* [Your goal]:
Collect every line in the records below that contains the word "computer".

* [Data for review]:
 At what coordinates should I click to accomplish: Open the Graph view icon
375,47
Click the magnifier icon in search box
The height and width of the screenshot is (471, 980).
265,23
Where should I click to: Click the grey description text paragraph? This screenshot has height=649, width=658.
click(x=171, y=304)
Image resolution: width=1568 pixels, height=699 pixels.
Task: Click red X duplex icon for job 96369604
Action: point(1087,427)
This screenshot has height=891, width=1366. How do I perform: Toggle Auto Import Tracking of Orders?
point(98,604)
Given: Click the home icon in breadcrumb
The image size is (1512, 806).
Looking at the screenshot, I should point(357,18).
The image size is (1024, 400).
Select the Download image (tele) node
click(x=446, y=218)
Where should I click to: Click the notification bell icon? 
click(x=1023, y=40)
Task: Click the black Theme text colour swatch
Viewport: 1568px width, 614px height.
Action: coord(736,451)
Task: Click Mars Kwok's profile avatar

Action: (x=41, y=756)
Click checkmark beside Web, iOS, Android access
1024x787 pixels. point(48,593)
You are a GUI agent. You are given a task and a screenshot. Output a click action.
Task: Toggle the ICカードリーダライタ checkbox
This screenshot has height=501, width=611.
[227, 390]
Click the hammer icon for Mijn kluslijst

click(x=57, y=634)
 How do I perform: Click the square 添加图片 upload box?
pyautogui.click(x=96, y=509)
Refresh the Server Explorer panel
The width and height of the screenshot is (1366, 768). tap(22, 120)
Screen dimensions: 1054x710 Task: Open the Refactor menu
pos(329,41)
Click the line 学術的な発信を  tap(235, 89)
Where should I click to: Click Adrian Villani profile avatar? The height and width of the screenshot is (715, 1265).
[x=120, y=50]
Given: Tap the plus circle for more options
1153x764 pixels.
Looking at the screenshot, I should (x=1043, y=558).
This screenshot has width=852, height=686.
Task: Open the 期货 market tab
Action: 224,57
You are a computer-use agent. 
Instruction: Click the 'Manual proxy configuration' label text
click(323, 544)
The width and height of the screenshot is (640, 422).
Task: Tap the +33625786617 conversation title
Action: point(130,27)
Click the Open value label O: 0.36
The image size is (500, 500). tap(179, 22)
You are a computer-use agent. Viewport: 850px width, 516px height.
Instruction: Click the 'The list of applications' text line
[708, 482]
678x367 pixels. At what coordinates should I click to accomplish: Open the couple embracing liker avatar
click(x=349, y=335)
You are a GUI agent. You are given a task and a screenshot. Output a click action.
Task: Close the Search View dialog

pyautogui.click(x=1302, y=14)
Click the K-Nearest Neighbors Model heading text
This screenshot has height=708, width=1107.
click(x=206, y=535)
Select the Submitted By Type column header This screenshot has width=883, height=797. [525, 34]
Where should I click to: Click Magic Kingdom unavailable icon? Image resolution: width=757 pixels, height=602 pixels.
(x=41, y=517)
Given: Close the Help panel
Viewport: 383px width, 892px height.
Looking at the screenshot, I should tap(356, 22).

* [Answer to the exercise]:
You are a computer-use agent. 
You are a computer-use agent. Viewport: 850px width, 516px height.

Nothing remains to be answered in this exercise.